= YOUR INSTRUCTIONS =
Copy all of the records word for word.

= ENTRIES SHOWN =

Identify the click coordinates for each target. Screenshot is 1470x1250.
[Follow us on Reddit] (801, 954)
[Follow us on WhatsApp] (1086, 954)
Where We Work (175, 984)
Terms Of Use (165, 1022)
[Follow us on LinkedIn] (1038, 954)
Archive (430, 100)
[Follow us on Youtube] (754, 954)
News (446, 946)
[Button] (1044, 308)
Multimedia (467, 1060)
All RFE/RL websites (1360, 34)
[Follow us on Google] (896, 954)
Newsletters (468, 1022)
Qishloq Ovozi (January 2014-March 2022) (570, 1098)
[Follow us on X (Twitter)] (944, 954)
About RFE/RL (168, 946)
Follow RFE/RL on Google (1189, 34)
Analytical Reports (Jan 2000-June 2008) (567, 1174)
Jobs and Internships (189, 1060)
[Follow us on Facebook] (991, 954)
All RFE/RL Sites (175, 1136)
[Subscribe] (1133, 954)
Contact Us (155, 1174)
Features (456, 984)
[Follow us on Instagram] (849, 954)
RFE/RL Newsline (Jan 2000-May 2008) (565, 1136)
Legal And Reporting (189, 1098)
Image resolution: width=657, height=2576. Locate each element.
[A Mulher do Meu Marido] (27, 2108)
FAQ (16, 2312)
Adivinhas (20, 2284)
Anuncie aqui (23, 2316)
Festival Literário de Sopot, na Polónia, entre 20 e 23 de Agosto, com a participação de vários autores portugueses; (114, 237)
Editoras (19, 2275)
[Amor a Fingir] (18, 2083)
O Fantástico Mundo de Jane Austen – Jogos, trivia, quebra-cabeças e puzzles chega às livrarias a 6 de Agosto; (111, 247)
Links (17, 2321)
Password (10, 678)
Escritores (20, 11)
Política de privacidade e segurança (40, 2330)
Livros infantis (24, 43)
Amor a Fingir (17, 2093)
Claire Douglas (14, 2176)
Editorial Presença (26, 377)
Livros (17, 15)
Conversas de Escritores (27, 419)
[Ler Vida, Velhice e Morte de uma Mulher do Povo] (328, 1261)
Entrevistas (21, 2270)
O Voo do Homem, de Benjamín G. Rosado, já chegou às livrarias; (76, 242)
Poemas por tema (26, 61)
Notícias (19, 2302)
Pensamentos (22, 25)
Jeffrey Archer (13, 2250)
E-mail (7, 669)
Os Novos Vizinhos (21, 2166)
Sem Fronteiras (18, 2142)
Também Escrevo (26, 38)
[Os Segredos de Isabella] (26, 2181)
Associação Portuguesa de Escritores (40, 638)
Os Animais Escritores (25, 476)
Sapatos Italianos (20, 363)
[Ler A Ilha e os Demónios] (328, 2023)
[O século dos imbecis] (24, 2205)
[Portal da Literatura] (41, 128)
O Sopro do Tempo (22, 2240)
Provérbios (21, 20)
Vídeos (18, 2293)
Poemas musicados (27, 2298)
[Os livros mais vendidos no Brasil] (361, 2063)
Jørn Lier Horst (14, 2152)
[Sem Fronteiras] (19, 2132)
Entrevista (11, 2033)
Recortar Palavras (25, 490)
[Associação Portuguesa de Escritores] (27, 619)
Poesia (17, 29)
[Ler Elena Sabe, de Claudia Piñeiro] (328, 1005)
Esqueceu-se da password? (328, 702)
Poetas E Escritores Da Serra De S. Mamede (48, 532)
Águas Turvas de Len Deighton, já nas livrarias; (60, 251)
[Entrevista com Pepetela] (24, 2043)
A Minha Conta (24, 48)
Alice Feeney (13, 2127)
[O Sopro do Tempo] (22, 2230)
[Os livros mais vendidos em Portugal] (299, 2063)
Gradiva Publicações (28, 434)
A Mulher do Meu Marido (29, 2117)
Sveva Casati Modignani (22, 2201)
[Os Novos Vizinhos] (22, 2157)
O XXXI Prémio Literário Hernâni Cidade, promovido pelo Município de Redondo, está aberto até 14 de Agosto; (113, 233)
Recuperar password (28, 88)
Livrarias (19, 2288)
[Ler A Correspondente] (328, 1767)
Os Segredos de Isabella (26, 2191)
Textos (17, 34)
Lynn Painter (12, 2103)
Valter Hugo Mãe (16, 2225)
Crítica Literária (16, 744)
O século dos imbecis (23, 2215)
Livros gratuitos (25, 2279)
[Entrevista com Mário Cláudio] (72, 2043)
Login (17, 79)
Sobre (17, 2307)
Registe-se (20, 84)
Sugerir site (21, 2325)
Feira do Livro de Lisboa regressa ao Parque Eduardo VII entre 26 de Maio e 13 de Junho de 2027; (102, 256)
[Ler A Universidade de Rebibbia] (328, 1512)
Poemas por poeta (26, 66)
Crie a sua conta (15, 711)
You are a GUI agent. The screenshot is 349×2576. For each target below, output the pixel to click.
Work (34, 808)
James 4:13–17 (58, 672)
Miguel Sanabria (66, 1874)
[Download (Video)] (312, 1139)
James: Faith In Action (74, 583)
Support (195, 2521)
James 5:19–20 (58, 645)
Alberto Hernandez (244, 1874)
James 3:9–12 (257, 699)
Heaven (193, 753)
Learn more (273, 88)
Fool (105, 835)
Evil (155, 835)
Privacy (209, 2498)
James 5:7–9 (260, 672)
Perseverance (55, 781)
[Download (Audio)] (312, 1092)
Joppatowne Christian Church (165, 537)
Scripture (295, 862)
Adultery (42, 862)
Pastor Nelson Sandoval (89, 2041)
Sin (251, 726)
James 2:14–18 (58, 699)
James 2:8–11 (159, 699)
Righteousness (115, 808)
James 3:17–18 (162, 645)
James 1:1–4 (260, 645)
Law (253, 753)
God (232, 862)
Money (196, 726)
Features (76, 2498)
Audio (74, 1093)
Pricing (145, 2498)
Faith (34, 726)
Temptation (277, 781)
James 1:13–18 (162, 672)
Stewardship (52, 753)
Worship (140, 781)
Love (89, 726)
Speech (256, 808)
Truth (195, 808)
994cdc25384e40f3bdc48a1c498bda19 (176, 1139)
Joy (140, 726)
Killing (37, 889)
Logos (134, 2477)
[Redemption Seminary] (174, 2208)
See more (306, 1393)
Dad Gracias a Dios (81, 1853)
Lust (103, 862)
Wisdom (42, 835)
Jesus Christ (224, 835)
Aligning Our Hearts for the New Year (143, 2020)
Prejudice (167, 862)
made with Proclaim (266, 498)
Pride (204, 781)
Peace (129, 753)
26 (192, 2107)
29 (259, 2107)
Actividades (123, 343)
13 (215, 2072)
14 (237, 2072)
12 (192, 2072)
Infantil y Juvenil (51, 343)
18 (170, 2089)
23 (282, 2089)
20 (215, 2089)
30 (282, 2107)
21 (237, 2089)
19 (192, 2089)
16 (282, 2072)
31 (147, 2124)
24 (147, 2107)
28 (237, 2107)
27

= FINISHED TASK =
Identify the click coordinates for each target. Screenshot is 1470x1250.
[Follow us on Reddit] (801, 954)
[Follow us on WhatsApp] (1086, 954)
Where We Work (175, 984)
Terms Of Use (165, 1022)
[Follow us on LinkedIn] (1038, 954)
Archive (430, 100)
[Follow us on Youtube] (754, 954)
News (446, 946)
[Button] (1044, 308)
Multimedia (467, 1060)
All RFE/RL websites (1360, 34)
[Follow us on Google] (896, 954)
Newsletters (468, 1022)
Qishloq Ovozi (January 2014-March 2022) (570, 1098)
[Follow us on X (Twitter)] (944, 954)
About RFE/RL (168, 946)
Follow RFE/RL on Google (1189, 34)
Analytical Reports (Jan 2000-June 2008) (567, 1174)
Jobs and Internships (189, 1060)
[Follow us on Facebook] (991, 954)
All RFE/RL Sites (175, 1136)
[Subscribe] (1133, 954)
Contact Us (155, 1174)
Features (456, 984)
[Follow us on Instagram] (849, 954)
RFE/RL Newsline (Jan 2000-May 2008) (565, 1136)
Legal And Reporting (189, 1098)
Image resolution: width=657, height=2576. Locate each element.
[A Mulher do Meu Marido] (27, 2108)
FAQ (16, 2312)
Adivinhas (20, 2284)
Anuncie aqui (23, 2316)
Festival Literário de Sopot, na Polónia, entre 20 e 23 de Agosto, com a participação de vários autores portugueses; (114, 237)
Editoras (19, 2275)
[Amor a Fingir] (18, 2083)
O Fantástico Mundo de Jane Austen – Jogos, trivia, quebra-cabeças e puzzles chega às livrarias a 6 de Agosto; (111, 247)
Links (17, 2321)
Password (10, 678)
Escritores (20, 11)
Política de privacidade e segurança (40, 2330)
Livros infantis (24, 43)
Amor a Fingir (17, 2093)
Claire Douglas (14, 2176)
Editorial Presença (26, 377)
Livros (17, 15)
Conversas de Escritores (27, 419)
[Ler Vida, Velhice e Morte de uma Mulher do Povo] (328, 1261)
Entrevistas (21, 2270)
O Voo do Homem, de Benjamín G. Rosado, já chegou às livrarias; (76, 242)
Poemas por tema (26, 61)
Notícias (19, 2302)
Pensamentos (22, 25)
Jeffrey Archer (13, 2250)
E-mail (7, 669)
Os Novos Vizinhos (21, 2166)
Sem Fronteiras (18, 2142)
Também Escrevo (26, 38)
[Os Segredos de Isabella] (26, 2181)
Associação Portuguesa de Escritores (40, 638)
Os Animais Escritores (25, 476)
Sapatos Italianos (20, 363)
[Ler A Ilha e os Demónios] (328, 2023)
[O século dos imbecis] (24, 2205)
[Portal da Literatura] (41, 128)
O Sopro do Tempo (22, 2240)
Provérbios (21, 20)
Vídeos (18, 2293)
Poemas musicados (27, 2298)
[Os livros mais vendidos no Brasil] (361, 2063)
Jørn Lier Horst (14, 2152)
[Sem Fronteiras] (19, 2132)
Entrevista (11, 2033)
Recortar Palavras (25, 490)
[Associação Portuguesa de Escritores] (27, 619)
Poesia (17, 29)
[Ler Elena Sabe, de Claudia Piñeiro] (328, 1005)
Esqueceu-se da password? (328, 702)
Poetas E Escritores Da Serra De S. Mamede (48, 532)
Águas Turvas de Len Deighton, já nas livrarias; (60, 251)
[Entrevista com Pepetela] (24, 2043)
A Minha Conta (24, 48)
Alice Feeney (13, 2127)
[O Sopro do Tempo] (22, 2230)
[Os livros mais vendidos em Portugal] (299, 2063)
Gradiva Publicações (28, 434)
A Mulher do Meu Marido (29, 2117)
Sveva Casati Modignani (22, 2201)
[Os Novos Vizinhos] (22, 2157)
O XXXI Prémio Literário Hernâni Cidade, promovido pelo Município de Redondo, está aberto até 14 de Agosto; (113, 233)
Recuperar password (28, 88)
Livrarias (19, 2288)
[Ler A Correspondente] (328, 1767)
Os Segredos de Isabella (26, 2191)
Textos (17, 34)
Lynn Painter (12, 2103)
Valter Hugo Mãe (16, 2225)
Crítica Literária (16, 744)
O século dos imbecis (23, 2215)
Livros gratuitos (25, 2279)
[Entrevista com Mário Cláudio] (72, 2043)
Login (17, 79)
Sobre (17, 2307)
Registe-se (20, 84)
Sugerir site (21, 2325)
Feira do Livro de Lisboa regressa ao Parque Eduardo VII entre 26 de Maio e 13 de Junho de 2027; (102, 256)
[Ler A Universidade de Rebibbia] (328, 1512)
Poemas por poeta (26, 66)
Crie a sua conta (15, 711)
You are a GUI agent. The screenshot is 349×2576. For each target below, output the pixel to click.
Work (34, 808)
James 4:13–17 (58, 672)
Miguel Sanabria (66, 1874)
[Download (Video)] (312, 1139)
James: Faith In Action (74, 583)
Support (195, 2521)
James 5:19–20 (58, 645)
Alberto Hernandez (244, 1874)
James 3:9–12 (257, 699)
Heaven (193, 753)
Learn more (273, 88)
Fool (105, 835)
Evil (155, 835)
Privacy (209, 2498)
James 5:7–9 (260, 672)
Perseverance (55, 781)
[Download (Audio)] (312, 1092)
Joppatowne Christian Church (165, 537)
Scripture (295, 862)
Adultery (42, 862)
Pastor Nelson Sandoval (89, 2041)
Sin (251, 726)
James 2:14–18 (58, 699)
James 2:8–11 (159, 699)
Righteousness (115, 808)
James 3:17–18 (162, 645)
James 1:1–4 (260, 645)
Law (253, 753)
God (232, 862)
Money (196, 726)
Features (76, 2498)
Audio (74, 1093)
Pricing (145, 2498)
Faith (34, 726)
Temptation (277, 781)
James 1:13–18 (162, 672)
Stewardship (52, 753)
Worship (140, 781)
Love (89, 726)
Speech (256, 808)
Truth (195, 808)
994cdc25384e40f3bdc48a1c498bda19 (176, 1139)
Joy (140, 726)
Killing (37, 889)
Logos (134, 2477)
[Redemption Seminary] (174, 2208)
See more (306, 1393)
Dad Gracias a Dios (81, 1853)
Lust (103, 862)
Wisdom (42, 835)
Jesus Christ (224, 835)
Aligning Our Hearts for the New Year (143, 2020)
Prejudice (167, 862)
made with Proclaim (266, 498)
Pride (204, 781)
Peace (129, 753)
26 (192, 2107)
29 (259, 2107)
Actividades (123, 343)
13 (215, 2072)
14 (237, 2072)
12 (192, 2072)
Infantil y Juvenil (51, 343)
18 (170, 2089)
23 (282, 2089)
20 (215, 2089)
30 (282, 2107)
21 (237, 2089)
19 (192, 2089)
16 (282, 2072)
31 (147, 2124)
24 (147, 2107)
28 (237, 2107)
27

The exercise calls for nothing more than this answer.